I’m on the committee that awards “Best Practices,” and also “Best In Show.” This year I didn’t actually get to walk around and see the teams present their work. I missed that – it’s a private tour of the most interesting products and exhibitors. We were amazed at the strength of the entries this year. We saw projects from clinical diagnostics, agricultural genomics, semantic reasoning, and so very much more. The choices are never straightforward, but this year turned some sort of a corner for me in terms of direct impact and technical maturity.

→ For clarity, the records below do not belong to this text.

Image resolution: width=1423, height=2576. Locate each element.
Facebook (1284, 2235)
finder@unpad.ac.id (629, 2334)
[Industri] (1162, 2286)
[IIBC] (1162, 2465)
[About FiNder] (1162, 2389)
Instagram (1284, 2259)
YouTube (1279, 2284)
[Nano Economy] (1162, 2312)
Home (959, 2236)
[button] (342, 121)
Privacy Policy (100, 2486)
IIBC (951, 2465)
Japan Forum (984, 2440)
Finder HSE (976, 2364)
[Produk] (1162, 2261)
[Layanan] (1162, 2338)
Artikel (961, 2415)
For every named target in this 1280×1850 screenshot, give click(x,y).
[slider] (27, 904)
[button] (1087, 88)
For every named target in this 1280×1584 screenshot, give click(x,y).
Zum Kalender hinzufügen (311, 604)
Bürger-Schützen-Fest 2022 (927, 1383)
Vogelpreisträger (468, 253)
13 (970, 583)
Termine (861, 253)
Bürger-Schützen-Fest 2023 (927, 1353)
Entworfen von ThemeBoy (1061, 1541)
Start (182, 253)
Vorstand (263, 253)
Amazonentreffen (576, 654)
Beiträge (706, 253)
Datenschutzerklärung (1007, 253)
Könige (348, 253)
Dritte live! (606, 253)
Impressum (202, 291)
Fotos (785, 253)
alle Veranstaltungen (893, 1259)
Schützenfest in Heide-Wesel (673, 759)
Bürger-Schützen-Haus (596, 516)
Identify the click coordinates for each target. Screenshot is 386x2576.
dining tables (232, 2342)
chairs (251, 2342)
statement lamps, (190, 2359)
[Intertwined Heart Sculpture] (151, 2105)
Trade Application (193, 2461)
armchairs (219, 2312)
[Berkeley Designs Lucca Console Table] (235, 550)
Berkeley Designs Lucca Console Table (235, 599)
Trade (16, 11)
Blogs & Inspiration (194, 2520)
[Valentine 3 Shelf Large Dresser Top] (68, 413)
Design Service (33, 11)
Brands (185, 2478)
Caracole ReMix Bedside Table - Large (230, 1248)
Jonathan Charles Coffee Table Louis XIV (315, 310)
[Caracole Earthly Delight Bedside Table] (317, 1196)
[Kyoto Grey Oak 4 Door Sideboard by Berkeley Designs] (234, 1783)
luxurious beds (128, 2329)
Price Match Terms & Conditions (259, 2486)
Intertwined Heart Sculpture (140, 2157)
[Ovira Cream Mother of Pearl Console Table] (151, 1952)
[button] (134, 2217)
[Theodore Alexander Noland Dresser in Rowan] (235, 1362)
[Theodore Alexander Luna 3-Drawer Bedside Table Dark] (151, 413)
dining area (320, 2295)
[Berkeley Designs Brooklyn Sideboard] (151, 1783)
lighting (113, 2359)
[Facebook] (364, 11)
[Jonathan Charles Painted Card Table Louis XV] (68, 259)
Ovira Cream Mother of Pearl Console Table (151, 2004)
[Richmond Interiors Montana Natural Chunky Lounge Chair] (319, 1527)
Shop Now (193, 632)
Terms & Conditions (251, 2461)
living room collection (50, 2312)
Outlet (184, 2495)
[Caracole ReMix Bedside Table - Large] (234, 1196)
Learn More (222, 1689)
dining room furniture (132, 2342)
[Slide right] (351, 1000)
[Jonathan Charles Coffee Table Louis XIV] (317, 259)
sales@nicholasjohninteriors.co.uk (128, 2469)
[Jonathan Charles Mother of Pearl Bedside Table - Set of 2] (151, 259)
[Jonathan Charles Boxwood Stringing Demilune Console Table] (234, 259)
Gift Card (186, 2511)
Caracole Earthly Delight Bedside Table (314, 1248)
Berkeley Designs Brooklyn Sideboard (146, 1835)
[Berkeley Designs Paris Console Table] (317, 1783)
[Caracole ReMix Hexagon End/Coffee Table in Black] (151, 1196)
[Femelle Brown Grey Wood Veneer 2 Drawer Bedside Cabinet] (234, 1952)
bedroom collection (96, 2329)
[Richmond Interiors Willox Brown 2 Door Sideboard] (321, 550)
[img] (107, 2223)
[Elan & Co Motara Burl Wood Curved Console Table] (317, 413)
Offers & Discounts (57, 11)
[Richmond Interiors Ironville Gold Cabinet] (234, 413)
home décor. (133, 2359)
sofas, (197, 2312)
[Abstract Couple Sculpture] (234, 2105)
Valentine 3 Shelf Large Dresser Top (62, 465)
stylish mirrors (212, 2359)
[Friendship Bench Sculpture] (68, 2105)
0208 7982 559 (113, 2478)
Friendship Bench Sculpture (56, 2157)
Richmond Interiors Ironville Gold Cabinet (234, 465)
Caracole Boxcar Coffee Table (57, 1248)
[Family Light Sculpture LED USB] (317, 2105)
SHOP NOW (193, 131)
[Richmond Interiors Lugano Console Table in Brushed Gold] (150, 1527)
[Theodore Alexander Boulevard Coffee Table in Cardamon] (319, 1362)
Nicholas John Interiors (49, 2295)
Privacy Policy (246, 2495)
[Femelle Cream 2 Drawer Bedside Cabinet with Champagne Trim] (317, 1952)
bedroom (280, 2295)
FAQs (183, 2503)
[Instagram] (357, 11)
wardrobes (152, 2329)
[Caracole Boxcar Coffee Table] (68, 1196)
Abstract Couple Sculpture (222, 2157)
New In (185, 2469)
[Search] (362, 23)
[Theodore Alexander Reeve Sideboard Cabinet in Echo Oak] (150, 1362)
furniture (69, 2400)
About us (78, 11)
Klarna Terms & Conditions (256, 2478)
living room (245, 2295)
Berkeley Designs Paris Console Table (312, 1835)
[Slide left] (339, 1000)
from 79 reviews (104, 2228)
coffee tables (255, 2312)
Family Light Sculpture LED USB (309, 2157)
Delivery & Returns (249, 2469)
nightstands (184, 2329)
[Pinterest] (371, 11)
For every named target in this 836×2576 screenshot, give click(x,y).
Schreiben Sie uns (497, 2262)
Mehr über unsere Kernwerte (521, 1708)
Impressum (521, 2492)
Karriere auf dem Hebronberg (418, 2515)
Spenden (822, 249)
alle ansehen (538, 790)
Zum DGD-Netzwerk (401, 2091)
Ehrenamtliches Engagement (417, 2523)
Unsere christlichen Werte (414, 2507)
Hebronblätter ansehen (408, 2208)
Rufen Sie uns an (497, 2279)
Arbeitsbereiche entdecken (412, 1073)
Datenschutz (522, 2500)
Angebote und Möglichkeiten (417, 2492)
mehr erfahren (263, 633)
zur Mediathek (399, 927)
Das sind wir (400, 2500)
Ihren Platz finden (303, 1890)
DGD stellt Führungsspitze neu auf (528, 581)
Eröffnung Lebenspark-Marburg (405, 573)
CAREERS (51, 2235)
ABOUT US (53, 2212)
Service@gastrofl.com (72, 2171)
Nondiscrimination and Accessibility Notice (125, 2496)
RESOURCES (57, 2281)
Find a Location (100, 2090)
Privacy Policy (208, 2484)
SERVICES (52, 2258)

The most fun two hours of the show was moderating the re-imagined “Trends from the Trenches.” Chris Dagdigian has been giving that talk since 2008, and he finally won his multi-year battle to expand it beyond just him. We re-framed the session as a panel / mini-symposium including five Bioteam people. It was a thrill to try to keep up with that crew, live and in real time. We tried a couple of experiments in audience interaction while we were at it, Slido to submit and vote on topics, and a pair of Catchbox throwable microphones. There was immediate synergy between the two systems: The very first Slido question was “can you reach the back of the auditorium with the Catchbox?” I couldn’t, but got an audience assist and it worked out okay.

I also got to give a solo talk in the Data track, focused on a couple of practical points about cloud technologies and data management. I’ve put those slides online at Slideshare.

Thanks to everybody at CHI who worked so hard to put together a great show. See you next year!